DOCUMENT PASSAGE:
####################
The 6th SS Mountain Division "Nord" () was a German unit of the Waffen-SS during World War II, formed in February 1941 as SS Kampfgruppe Nord (SS Battle Group North).

The division was the only Waffen-SS unit to fight in the Arctic Circle when it was stationed in Finland and northern Russia between June and November 1941. It fought in Karelia until the Moscow Armistice in September 1944, at which point it left Finland. It fought in the Operation Nordwind in January 1945, where it suffered heavy losses. In early April 1945, the division was destroyed by U.S. forces near Büdingen, Germany.

Operation Barbarossa

The division was formed from the units of the SS-Totenkopfverbände (concentration camp guards) to guard the border with the Soviet Union following the 1940 German occupation of Norway. In the spring of 1941, the newly formed division was moved into positions at Salla in northern Finland with General Nikolaus von Falkenhorst in command.

The 6th SS Nord Division was made up mostly of volunteers from Hungary, Romania, and a few Norwegians. In time the division formed a SS-Gebirgsbrigade formed by volunteering Norwegians and Finns. An Austrian Regiment was also attached. A number of Swiss volunteers served in the division.

Prior to the invasion of the Soviet Union, Operation Barbarossa, a new unit was attached, SS Gebirgsjäger (Mountain) Artillery Regiment 6, and the brigade was redesignated a division, 6th SS Division Nord.
####################
(Word and element location records)
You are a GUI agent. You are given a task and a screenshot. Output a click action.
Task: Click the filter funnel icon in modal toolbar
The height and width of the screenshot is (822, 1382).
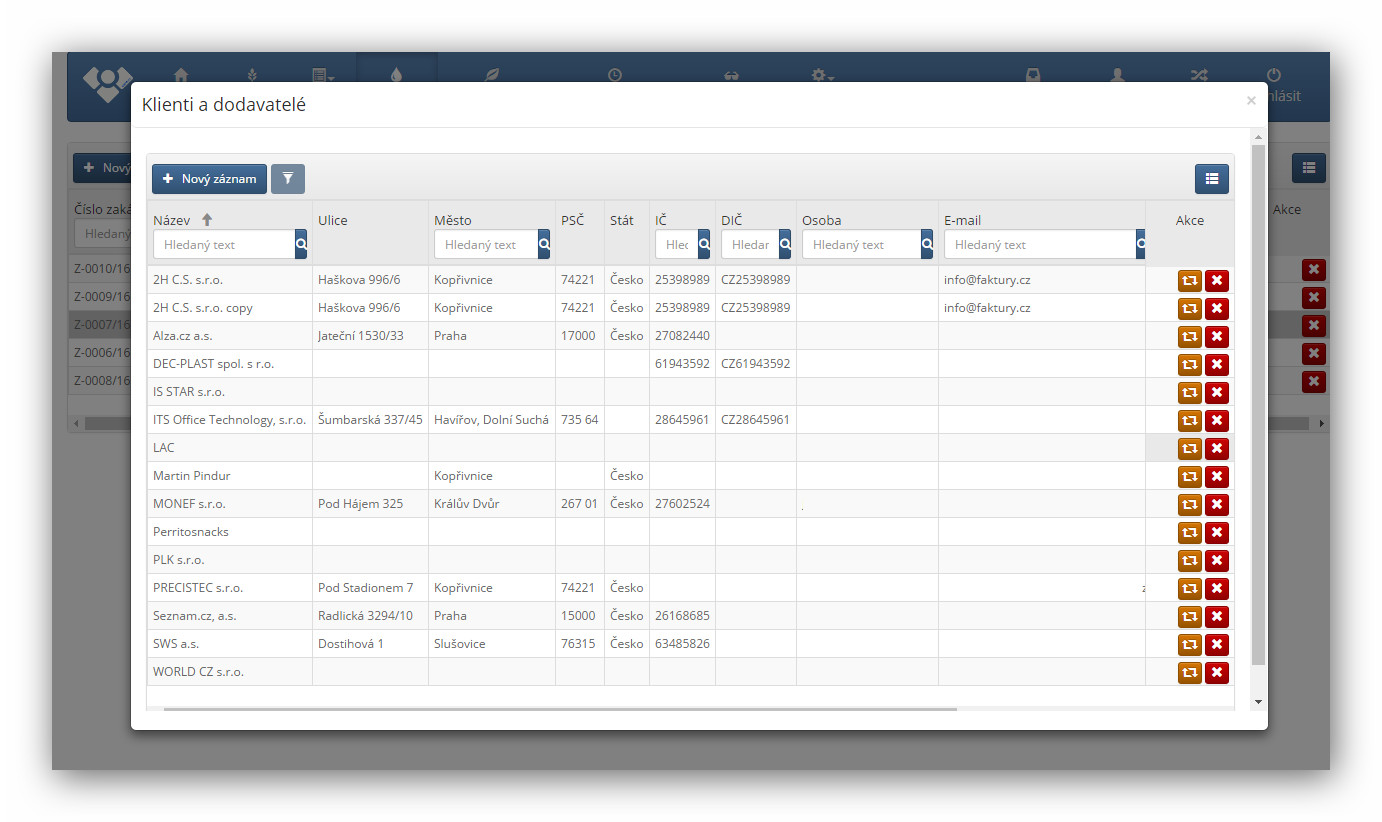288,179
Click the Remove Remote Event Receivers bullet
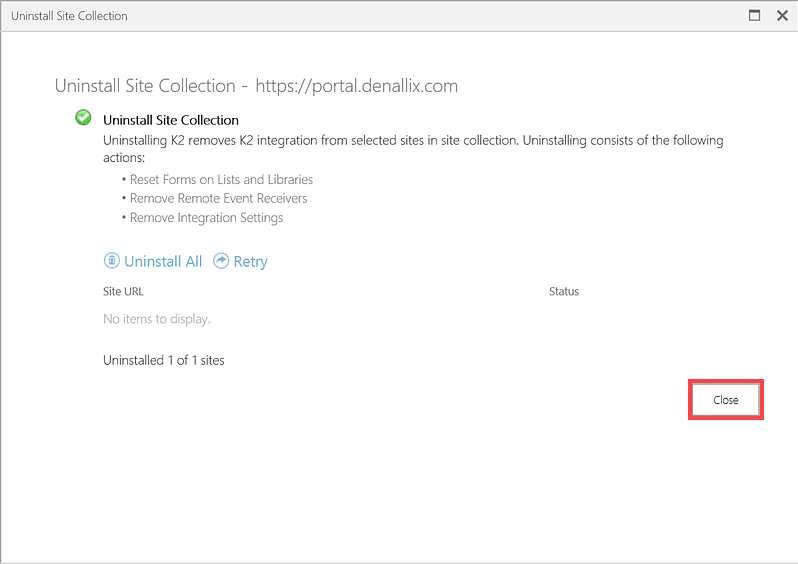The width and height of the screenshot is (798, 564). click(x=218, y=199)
####################
EXERCISE TASK:
Continue the passage on the 6th SS Mountain Division "Nord" from the point where it ends.

RESULT OF THE TASK:
The new division, partly as a result of inadequate training and poor leadership, soon became notorious for twice breaking in the face of enemy forces. When it took part in Operation Arctic Fox, more than half of its infantry units broke and retreated in disarray. In September 1941 the division was attached to the Finnish III Corps under General Hjalmar Siilasvuo, and took up defensive positions at Kiestinki (Kestenga) in the Loukhsky District. The division broke for a second time, after a panic took hold among personnel, who came to believe that they were facing a major attack by Soviet armored forces.

By the end of 1941, it had lost a significant proportion of its fighting personnel, from both combat and non-combat related causes. Over the winter of 1941–42 it received replacements from the general pool of Waffen-SS recruits.

1942–1945
Throughout the rest of 1942 and through 1943 it remained on the Kestenga front, which was quiet compared to other areas of the Eastern Front. In September 1942, the unit was renamed as the SS Mountain Division Nord. In September 1944 it was ordered to withdraw from Finland, upon the conclusion of a separate armistice between Finland and the Soviet Union. The division then formed the rear guard for the three German corps withdrawing from Finland in Operation Birch and from September to November 1944 marched 1,600 kilometers to Mo i Rana, Norway, where it entrained for the southern end of the country. The Norwegian Ski-Battalion unit was then left behind, in accordance with their contracts. They were merged into "SS-und-Schi-Jäger-Polizei-Battalion 506 (mot.) with app. 50% men from different German Police units in South Norway. The rest of the division was transferred to Germany.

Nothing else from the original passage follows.